EXERCISE BRIEF. Look through the records, and whenever a line includes the word "agent", copy it.

THE DATA.
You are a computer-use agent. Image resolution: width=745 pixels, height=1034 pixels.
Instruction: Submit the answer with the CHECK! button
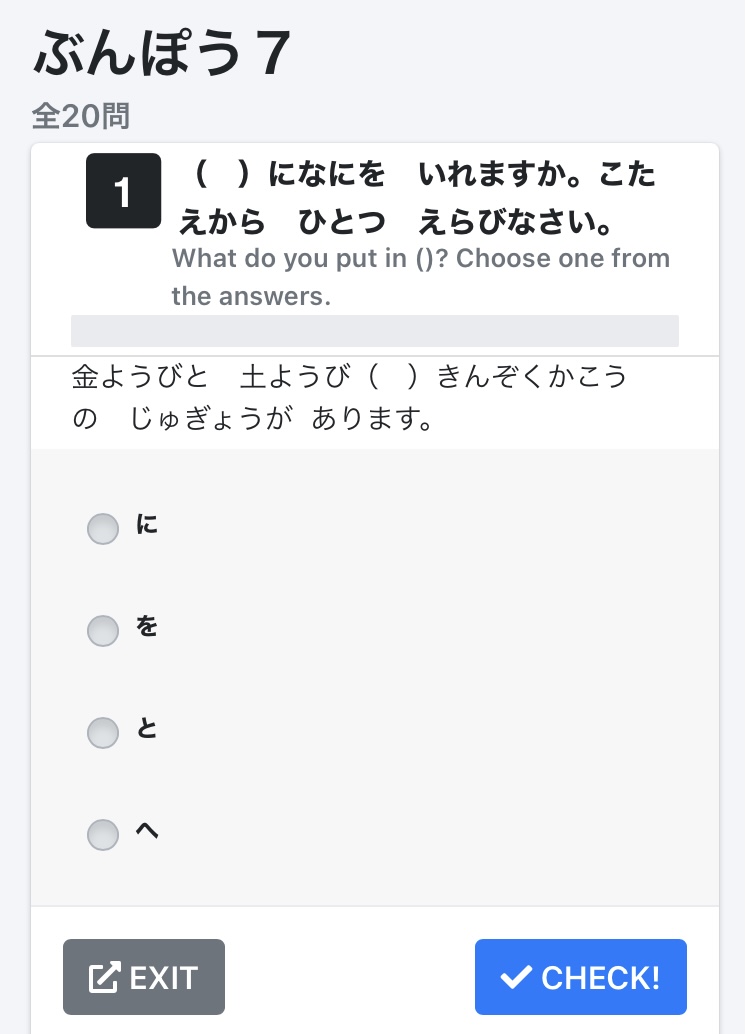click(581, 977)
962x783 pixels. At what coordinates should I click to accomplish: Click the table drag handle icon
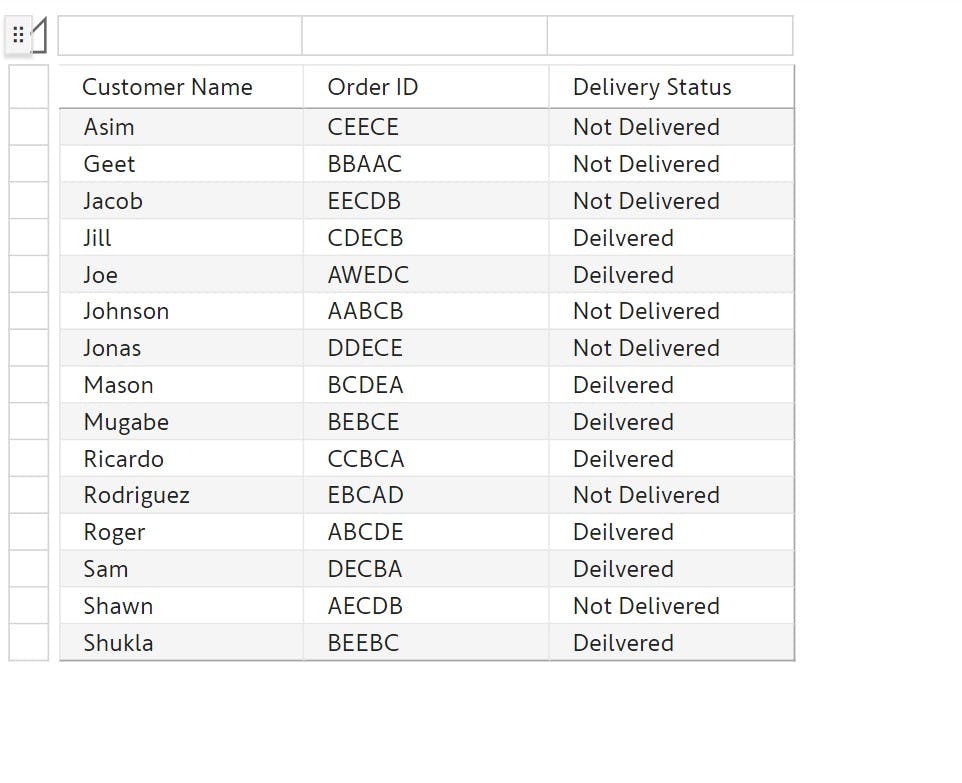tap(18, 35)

---

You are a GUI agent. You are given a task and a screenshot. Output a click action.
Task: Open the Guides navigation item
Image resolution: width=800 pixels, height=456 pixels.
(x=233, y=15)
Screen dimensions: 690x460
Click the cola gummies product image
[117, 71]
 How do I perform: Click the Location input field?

RESPONSE BELOW.
You are a computer-use agent. Image resolution: width=745 pixels, height=1034 pixels.
You are a GUI agent. You are given a task and a screenshot. Output a click action.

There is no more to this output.